Report: Cost of Target’s Data Breach Nearing $300 Million

NEW YORK - AUGUST 18: A Target shopping cart (R) stands among other carts in a parking lot
Chris Hondros/Getty Images

The cost estimate to retail giant Target is now approaching $300 million for damage created by its massive 2013 data breach where the credit card information of some 40 million customers was lost to hackers.

Last week, the Minnesota-based company announced an $18.5 million settlement in a lawsuit filed by a group of state attorneys general that alleged that Target put its customers’ financial well-being at risk.

The lawsuit was filed after Target fell victim to one of the biggest data breaches to hit a U.S. retailer in U.S. history.

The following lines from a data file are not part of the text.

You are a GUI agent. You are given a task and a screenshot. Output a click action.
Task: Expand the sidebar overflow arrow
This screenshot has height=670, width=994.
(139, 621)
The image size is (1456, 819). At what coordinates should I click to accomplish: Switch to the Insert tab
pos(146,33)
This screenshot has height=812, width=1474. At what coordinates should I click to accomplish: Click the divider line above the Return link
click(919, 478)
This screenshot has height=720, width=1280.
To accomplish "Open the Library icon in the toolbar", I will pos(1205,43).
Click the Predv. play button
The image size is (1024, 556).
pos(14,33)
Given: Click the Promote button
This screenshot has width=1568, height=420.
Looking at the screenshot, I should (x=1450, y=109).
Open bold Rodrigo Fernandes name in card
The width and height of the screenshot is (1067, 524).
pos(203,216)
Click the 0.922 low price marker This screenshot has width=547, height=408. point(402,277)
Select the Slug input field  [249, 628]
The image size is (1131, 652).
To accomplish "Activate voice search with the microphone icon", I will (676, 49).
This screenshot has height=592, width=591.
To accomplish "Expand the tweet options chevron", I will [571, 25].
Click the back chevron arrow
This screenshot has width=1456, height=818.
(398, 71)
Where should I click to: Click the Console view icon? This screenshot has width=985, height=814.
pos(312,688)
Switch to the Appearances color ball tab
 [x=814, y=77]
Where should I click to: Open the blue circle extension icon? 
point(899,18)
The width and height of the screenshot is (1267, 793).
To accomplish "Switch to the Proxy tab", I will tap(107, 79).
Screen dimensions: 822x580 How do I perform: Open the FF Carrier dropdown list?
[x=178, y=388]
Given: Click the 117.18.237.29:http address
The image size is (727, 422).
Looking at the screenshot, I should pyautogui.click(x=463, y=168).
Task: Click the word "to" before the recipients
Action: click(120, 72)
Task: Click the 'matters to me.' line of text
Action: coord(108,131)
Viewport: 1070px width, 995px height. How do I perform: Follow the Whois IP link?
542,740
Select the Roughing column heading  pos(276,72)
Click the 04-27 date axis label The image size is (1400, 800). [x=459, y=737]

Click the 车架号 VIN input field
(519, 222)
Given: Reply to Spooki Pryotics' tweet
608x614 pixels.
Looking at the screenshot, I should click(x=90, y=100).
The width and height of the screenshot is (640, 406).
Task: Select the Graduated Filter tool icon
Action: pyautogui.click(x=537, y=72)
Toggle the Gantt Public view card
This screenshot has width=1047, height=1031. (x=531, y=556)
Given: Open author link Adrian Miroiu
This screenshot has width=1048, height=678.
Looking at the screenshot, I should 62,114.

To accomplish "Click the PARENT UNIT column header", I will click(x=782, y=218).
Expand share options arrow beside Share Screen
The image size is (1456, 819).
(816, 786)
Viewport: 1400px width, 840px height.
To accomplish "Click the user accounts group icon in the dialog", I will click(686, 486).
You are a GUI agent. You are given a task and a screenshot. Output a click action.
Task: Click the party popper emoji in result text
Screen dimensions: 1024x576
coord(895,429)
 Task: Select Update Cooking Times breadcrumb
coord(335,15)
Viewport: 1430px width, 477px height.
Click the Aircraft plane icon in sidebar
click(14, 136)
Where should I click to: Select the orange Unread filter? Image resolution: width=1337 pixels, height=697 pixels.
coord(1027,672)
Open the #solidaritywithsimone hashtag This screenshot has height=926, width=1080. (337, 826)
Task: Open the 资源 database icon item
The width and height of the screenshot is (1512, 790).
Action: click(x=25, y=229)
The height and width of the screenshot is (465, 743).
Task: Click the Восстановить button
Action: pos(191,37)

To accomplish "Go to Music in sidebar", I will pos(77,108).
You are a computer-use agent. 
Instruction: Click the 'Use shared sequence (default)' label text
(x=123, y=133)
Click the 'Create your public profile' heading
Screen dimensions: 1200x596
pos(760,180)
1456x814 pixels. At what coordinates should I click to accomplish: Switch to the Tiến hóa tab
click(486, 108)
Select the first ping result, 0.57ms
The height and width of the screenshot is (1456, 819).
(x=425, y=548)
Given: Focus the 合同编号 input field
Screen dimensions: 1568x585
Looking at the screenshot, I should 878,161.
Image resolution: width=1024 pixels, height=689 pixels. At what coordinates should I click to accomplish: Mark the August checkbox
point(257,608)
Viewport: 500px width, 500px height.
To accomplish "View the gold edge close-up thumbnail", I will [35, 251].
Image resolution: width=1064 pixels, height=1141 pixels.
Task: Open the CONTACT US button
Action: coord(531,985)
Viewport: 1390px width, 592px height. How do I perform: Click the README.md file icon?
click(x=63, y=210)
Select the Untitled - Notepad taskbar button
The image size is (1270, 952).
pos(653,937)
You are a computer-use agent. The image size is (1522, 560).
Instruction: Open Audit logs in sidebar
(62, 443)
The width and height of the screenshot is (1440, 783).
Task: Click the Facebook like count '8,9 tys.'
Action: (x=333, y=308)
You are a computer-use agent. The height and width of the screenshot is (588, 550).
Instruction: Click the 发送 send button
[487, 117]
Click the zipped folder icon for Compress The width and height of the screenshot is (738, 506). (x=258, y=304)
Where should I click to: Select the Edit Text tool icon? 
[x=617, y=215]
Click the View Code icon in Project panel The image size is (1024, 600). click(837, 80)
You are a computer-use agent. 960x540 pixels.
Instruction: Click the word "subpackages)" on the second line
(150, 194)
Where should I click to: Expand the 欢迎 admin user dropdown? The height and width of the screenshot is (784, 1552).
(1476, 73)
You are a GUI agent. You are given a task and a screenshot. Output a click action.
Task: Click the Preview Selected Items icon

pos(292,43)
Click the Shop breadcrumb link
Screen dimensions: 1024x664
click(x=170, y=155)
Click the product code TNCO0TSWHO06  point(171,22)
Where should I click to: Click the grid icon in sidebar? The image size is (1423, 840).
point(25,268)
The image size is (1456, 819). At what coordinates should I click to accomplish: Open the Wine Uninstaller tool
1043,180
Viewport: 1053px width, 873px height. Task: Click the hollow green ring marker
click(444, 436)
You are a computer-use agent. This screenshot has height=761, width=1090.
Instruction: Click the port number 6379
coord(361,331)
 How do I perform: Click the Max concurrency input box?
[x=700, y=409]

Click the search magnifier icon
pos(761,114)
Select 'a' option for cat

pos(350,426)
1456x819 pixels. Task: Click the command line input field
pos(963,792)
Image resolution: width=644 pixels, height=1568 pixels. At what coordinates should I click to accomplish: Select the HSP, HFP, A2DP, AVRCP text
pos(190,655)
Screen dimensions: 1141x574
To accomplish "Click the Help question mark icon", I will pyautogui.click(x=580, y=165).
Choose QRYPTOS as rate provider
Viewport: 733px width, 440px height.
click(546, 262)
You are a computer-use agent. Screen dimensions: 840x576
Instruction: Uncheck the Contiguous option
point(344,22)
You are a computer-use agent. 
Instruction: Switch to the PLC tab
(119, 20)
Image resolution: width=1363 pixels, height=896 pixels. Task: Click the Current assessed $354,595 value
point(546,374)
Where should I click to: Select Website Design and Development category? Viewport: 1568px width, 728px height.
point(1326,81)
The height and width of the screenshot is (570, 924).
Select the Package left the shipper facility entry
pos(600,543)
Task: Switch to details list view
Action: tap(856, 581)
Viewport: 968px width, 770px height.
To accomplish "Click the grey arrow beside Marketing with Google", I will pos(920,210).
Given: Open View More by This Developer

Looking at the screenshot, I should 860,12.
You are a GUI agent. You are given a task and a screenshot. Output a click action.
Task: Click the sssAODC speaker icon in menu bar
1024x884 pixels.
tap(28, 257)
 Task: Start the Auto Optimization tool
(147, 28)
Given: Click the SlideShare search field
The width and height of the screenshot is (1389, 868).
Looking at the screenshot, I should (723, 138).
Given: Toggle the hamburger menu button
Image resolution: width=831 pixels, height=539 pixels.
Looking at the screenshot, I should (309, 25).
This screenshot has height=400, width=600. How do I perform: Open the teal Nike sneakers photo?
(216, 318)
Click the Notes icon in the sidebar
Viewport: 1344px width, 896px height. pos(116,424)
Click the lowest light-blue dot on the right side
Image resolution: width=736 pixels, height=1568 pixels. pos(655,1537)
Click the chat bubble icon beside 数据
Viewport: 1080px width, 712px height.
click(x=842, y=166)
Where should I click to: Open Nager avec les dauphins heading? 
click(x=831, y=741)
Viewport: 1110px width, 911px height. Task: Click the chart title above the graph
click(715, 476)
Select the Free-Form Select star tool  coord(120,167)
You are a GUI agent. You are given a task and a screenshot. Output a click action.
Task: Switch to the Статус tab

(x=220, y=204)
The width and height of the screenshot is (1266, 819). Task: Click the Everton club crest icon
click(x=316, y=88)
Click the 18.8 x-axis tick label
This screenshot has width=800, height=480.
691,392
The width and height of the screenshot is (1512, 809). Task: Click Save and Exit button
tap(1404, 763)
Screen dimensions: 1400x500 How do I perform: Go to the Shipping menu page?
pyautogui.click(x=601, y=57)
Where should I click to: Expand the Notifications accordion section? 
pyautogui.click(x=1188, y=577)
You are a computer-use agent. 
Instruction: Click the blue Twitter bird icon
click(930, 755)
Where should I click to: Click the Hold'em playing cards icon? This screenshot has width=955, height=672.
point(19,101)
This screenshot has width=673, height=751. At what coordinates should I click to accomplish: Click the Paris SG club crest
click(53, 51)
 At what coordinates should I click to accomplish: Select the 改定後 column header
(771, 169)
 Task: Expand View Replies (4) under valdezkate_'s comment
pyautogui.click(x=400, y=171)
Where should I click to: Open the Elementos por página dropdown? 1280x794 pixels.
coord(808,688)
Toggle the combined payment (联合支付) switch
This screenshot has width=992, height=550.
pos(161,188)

As a requirement of the settlement, Target will have to institute new security procedures and will have to hire a third-party company to conduct a full security audit of the company’s systems.

But this lawsuit is hardly the end of the company’s troubles over the data breach. The damage is now approaching $300 million, according to one tech security blog.

A report at SSL Store says the payout has hit $292 million already, and this figure does not include the several lawsuits that are still outstanding.

The list of costs includes:

  • $10 million paid in a class action lawsuit to affected consumers in March 2015.
  • $19 million paid to Mastercard in an April 2015 settlement.
  • $67 million paid to Visa in August 2015.
  • $39.4 million paid to banks and credit unions for losses and costs related to the breach, in a December 2015 settlement.
  • $18.5 million settlement.

Thus far, the breakdown of losses per year found the company losing $17 million in 2013, $145 million in 2014, and $39 million in 2015. The company did not make a specific report for its 2016 fiscal year.

All this adds to the struggling retailer’s woes, which are mounting in other areas, as well.

Last Friday, for instance, the company fired 40 higher level employees in its merchandising department at its Minneapolis headquarters, citing a new organizational plan meant to reverse its year-long slide into unprofitability. The change comes after four straight quarters of decline.

For another example of the company’s fall from grace, a recent survey of Target’s customers found that customer satisfaction had fallen 383 basis points in the last few months.

The survey of 2,500 Target customers showed declines across the board, including customer service, merchandise selection, and overall quality.

In addition, several weeks earlier the company cut the salary of CEO Brian Cornel due to the the four quarters of loss, fired or released several top executives, shuttered high-profile projects meant to drive the company’s future, and other actions.

All the problems began after Target announced its transgender bathroom policy last year, telling customers and employees alike that men “identifying” as women could use whatever bathroom or changing room they want.

The policy brought a boycott that garnered over a million signatures in less than two weeks.